Commentaire de C. trav. Liège (div. Liège), 9 août 2016, R.G. 2015/AL/608
Mis en ligne le vendredi 30 décembre 2016
Cour du travail de Liège, division Liège, 9 août 2016, R.G. 2015/AL/608
Terra Laboris
Dans un arrêt du 9 août 2016, rendu en matière de revenu d’intégration sociale, la Cour du travail de Liège (division Liège) rappelle le contenu de l’obligation de motivation formelle d’une décision administrative ainsi que l’étendue du contrôle judiciaire.
Les faits
Madame A. bénéficie du revenu d’intégration sociale. Elle fait l’objet, en janvier 2015, d’une sanction, étant une suspension de la prestation pendant une durée de 3 mois. Pour le C.P.A.S., il ressort d’un rapport de l’Auditorat du travail qu’elle aurait eu une activité en août 2014, consistant en la vente de métaux, activité qu’elle n’aurait pas déclarée.
Dans l’instruction du dossier, il apparaît que ceci est inexact, l’activité en cause ayant bien été exercée, mais antérieurement à l’octroi du revenu d’intégration.
Pour le premier juge, qui a été saisi de cette question de période, il y avait dans la décision un défaut de motivation formelle. Il a conclu à l’annulation. Il s’est cependant considéré compétent pour se substituer au C.P.A.S. pour apprécier s’il fallait infliger la suspension.
Se fondant sur d’autres éléments, étant que le rapport d’enquête sociale avait relevé une cohabitation avec son ex-époux (cohabitation non déclarée), il avait été conclu à ce qu’elle bénéficiait de ressources eu égard à l’activité de ce dernier. Vu le problème d’omission de déclaration des ressources, le premier juge avait maintenu la sanction, sur la base de l’article 30, § 1er, alinéa 1er, de la loi du 26 mai 2002.
L’intéressée a interjeté appel.
Avis de Madame l’Avocat général
Le Ministère public est d’avis que la cour doit accueillir l’appel, dans la mesure où, une fois épuisé le pouvoir de juridiction du tribunal vu l’annulation prononcée, celui-ci ne peut infliger une nouvelle sanction.
La décision de la cour
La cour reprend le texte de la loi du 26 mai 2002, sur la sanction en cause : si l’intéressé omet de déclarer des ressources dont il connaît l’existence ou en cas de déclarations inexactes ou incomplètes ayant une incidence sur l’octroi de la prestation, celle-ci peut (la cour souligne) être suspendue partiellement ou totalement pendant 6 mois (maximum) ou, en cas d’intention frauduleuse, de 12 mois (maximum).

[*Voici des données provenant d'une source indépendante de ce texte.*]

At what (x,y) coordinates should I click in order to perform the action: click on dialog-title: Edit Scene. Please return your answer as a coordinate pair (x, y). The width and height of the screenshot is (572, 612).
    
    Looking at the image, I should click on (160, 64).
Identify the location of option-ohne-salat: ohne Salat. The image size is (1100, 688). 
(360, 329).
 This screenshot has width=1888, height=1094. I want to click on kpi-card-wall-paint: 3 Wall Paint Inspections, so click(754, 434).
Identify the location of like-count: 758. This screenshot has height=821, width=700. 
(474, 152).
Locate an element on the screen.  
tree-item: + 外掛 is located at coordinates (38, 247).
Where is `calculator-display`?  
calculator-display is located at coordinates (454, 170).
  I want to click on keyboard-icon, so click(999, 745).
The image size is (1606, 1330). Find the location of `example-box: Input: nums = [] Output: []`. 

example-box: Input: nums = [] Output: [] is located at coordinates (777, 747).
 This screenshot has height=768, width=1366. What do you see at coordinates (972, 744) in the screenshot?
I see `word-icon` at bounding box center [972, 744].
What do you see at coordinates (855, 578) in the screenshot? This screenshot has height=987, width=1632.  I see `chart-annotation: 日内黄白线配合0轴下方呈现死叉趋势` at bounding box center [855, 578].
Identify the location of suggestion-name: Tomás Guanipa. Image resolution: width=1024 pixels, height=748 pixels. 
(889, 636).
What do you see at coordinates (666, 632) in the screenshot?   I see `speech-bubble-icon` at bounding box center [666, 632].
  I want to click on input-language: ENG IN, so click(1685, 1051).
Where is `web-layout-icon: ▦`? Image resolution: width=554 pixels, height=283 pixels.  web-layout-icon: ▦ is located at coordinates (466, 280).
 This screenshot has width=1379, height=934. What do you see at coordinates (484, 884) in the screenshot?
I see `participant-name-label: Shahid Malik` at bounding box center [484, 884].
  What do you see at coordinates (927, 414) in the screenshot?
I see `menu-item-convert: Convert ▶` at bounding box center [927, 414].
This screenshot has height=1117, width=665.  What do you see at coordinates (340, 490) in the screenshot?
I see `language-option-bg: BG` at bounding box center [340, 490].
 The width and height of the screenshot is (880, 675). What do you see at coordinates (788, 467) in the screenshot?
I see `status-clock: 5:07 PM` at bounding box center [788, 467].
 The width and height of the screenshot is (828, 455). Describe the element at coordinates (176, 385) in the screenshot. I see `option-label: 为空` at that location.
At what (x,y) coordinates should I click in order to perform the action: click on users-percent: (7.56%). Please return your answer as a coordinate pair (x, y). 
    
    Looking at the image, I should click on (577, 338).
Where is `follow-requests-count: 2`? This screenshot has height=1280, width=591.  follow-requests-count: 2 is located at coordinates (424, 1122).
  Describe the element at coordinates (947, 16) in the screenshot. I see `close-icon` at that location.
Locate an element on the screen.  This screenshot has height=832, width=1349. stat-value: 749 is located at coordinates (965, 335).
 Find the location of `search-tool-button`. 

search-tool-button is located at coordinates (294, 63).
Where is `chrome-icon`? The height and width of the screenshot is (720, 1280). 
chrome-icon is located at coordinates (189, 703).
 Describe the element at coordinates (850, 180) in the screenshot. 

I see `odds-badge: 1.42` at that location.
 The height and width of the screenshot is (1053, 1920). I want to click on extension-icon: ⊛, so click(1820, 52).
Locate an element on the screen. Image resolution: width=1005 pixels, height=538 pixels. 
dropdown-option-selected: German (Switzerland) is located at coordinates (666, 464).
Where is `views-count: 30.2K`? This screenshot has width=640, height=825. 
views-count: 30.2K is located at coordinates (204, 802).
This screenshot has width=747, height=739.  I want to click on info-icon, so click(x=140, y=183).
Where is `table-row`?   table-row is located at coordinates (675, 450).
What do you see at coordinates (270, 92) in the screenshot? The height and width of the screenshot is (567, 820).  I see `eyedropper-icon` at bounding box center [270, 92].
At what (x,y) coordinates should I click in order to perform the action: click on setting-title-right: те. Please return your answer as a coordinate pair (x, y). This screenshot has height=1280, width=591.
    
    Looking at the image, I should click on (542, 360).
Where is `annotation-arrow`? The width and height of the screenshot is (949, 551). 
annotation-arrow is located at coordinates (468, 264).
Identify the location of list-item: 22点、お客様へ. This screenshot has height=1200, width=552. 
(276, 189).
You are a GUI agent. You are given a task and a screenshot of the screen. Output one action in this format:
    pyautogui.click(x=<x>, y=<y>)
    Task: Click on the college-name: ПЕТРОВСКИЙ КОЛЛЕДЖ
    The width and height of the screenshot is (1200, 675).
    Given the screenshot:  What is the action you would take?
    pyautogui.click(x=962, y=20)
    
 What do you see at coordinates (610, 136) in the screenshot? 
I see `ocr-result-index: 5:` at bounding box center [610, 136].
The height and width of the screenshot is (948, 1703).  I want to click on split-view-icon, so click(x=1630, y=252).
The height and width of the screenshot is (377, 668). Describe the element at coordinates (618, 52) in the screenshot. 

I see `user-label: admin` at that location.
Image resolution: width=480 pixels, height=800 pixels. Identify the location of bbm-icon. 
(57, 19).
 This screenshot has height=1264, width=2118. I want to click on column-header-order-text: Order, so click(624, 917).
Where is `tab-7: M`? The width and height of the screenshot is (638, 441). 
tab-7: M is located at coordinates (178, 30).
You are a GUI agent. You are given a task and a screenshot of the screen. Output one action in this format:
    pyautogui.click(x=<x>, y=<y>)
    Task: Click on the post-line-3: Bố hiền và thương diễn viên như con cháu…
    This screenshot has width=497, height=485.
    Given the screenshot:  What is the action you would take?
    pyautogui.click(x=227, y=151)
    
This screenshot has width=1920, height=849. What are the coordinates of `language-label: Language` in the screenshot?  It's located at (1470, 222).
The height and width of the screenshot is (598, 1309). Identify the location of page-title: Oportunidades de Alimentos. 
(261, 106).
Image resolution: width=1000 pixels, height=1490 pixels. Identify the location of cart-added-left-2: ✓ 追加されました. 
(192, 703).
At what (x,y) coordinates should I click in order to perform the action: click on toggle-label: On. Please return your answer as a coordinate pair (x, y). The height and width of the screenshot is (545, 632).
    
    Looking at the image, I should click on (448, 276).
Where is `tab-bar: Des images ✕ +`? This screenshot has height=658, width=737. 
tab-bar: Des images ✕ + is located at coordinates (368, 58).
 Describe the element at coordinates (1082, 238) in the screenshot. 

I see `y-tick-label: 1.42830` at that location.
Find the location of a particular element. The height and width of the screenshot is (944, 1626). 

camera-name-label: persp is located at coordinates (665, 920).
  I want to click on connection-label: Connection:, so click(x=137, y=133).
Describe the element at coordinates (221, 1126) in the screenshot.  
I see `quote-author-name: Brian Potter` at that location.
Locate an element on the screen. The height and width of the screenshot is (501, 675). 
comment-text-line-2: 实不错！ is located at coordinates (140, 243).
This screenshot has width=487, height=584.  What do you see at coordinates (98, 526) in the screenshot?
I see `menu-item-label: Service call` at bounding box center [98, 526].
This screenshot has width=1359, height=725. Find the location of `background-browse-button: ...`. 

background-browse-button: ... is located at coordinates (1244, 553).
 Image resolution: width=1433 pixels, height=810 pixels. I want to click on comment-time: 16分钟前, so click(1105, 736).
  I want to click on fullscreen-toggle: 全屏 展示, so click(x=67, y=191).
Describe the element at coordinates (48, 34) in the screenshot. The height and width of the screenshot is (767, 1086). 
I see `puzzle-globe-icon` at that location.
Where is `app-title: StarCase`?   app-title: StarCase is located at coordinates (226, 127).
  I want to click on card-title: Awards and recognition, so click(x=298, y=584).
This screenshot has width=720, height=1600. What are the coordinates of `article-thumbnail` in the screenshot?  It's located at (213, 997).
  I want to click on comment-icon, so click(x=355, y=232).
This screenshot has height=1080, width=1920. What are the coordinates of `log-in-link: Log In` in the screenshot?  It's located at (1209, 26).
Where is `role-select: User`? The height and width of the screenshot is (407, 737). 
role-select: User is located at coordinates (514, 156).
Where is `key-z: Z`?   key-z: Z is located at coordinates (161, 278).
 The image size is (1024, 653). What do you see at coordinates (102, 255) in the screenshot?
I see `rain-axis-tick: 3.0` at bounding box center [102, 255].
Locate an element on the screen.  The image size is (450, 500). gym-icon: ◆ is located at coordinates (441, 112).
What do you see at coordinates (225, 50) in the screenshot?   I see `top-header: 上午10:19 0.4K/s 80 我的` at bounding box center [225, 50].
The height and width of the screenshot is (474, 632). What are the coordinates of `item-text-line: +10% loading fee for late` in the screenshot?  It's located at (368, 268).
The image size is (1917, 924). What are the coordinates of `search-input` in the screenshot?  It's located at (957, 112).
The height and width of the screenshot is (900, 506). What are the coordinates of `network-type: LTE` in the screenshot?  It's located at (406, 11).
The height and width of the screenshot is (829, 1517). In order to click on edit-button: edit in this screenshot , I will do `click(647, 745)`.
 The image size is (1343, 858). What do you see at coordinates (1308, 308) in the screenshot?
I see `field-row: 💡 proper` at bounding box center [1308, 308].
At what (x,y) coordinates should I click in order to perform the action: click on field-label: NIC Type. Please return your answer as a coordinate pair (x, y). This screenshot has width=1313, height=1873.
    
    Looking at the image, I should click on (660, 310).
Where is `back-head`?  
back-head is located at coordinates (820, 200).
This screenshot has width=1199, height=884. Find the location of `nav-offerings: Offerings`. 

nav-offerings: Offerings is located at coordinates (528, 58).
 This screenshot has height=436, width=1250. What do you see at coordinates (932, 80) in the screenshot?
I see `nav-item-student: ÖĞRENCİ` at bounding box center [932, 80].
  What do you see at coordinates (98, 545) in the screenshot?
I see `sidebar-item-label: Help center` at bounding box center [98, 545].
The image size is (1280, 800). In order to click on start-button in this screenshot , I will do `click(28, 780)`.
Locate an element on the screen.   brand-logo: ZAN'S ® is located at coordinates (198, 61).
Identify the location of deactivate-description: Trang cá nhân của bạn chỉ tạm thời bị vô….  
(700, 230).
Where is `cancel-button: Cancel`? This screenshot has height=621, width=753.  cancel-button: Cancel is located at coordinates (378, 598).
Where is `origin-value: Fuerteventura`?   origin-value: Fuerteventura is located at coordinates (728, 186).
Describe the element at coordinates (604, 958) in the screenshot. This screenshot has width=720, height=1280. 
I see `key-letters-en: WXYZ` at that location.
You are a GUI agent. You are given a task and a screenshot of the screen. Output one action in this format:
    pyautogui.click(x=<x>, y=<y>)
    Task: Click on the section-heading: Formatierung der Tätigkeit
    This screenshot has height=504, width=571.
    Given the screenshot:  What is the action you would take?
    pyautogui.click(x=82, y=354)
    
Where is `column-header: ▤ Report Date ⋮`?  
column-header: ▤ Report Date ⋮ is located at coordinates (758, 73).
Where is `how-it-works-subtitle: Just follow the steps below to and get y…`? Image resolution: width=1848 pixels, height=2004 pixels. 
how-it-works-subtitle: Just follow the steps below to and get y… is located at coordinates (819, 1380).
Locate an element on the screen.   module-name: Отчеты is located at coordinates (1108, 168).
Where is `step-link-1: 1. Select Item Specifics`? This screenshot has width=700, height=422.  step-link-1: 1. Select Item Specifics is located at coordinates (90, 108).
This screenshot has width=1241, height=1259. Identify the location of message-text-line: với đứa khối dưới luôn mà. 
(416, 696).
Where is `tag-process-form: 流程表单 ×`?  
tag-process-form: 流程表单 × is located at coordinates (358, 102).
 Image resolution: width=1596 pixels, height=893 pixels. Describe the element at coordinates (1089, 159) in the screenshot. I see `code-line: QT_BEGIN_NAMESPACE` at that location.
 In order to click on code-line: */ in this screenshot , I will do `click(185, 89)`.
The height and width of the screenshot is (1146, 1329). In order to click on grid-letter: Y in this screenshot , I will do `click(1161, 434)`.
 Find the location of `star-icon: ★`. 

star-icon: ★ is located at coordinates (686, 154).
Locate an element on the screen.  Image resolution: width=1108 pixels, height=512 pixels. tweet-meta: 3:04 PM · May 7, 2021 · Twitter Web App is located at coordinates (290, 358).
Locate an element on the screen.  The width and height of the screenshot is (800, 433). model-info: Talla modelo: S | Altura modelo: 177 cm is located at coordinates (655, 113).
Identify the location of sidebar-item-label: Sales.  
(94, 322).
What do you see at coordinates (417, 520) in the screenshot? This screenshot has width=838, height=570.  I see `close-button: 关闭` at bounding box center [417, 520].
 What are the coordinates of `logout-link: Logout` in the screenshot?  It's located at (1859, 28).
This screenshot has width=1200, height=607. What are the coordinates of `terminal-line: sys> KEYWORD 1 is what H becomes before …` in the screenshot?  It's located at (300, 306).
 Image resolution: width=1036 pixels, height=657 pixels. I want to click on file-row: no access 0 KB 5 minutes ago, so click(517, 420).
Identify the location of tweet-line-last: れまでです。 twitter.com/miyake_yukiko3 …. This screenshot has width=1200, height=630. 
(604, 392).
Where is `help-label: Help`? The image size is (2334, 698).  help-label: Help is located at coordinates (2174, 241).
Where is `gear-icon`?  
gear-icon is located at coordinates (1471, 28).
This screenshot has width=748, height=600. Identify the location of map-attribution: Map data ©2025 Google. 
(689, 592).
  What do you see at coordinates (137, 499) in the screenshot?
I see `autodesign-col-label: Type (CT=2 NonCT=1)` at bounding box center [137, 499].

Renvoyant à la loi du 29 juillet 1991 sur la motivation formelle des actes administratifs, la cour rappelle que motiver formellement c’est expliquer la décision, c’est-à-dire exposer dans celle-ci le raisonnement en droit et en fait qui lui sert de fondement.
Le but de la mesure est de permettre au citoyen, qui est destinataire de celle-ci, d’en comprendre la portée. La cour relève que, si la loi ne précise pas ce qu’il faut entendre par « considération de droit et de fait », la décision doit indiquer la base en vertu de laquelle l’autorité agit, ainsi que les éléments qui se dégagent du dossier et qui justifient l’acte. La base constitue les considérations de droit et les éléments dégagés du dossier sont les considérations de fait.
La cour rappelle encore les conditions de la motivation, étant qu’elle doit être adéquate, c’est-à-dire être suffisamment étayée, et figurer dans l’acte lui-même.
En l’espèce, la cour s’écarte de l’appréciation du tribunal, considérant que la décision répond aux exigences de motivation formelle requises. Le seul élément contestable est l’erreur de date (2014 au lieu de 2011), mais ceci ne contrevient pas en soi à l’obligation de motivation formelle. Cette erreur a pour seul effet que l’infraction ne sera pas établie.
En outre, sur la sanction, la cour rappelle que l’article 30 vise la possibilité de suspendre, étant que le législateur a conféré au C.P.A.S. un pouvoir discrétionnaire d’appréciation sur la nécessité de cette sanction. Dès lors qu’elle est annulée par le juge, que ce soit pour défaut de motivation ou parce qu’il n’y a pas d’infraction, celui-ci ne peut se substituer à l’administration.
La cour déclare dès lors l’appel recevable et fondé.
Intérêt de la décision
Dans cet arrêt, le C.P.A.S. avait renvoyé à un arrêt de la Cour de cassation du 27 juin 2005 (Cass., 27 juin 2005, n° S.04.0187.N). Pour le conseil du C.P.A.S., en cas d’annulation d’une décision administrative illégale, le juge a le devoir de se substituer à l’administration, en dépassant le constat de nullité pour réexaminer les conditions de fond et statuer sur le droit au revenu d’intégration.
La cour du travail a répondu à cet argument que l’enseignement de cet arrêt de la Cour suprême n’est pas applicable au présent litige, dans la mesure où, à la différence de celui-ci, il concerne non la légalité d’une décision ayant infligé une sanction (ce qui relève du pouvoir discrétionnaire du C.P.A.S.), mais bien d’une décision administrative frappée de nullité vu la violation de l’obligation de motivation formelle, décision concernant les conditions d’octroi de l’aide sociale. La Cour de cassation avait relevé que cette problématique relève d’une compétence liée et non discrétionnaire et que le juge exerce sur la décision du C.P.A.S. un contrôle de pleine juridiction qui lui permet d’apprécier les faits et de statuer sur le droit au minimum de moyens d’existence et sur le droit à l’aide sociale.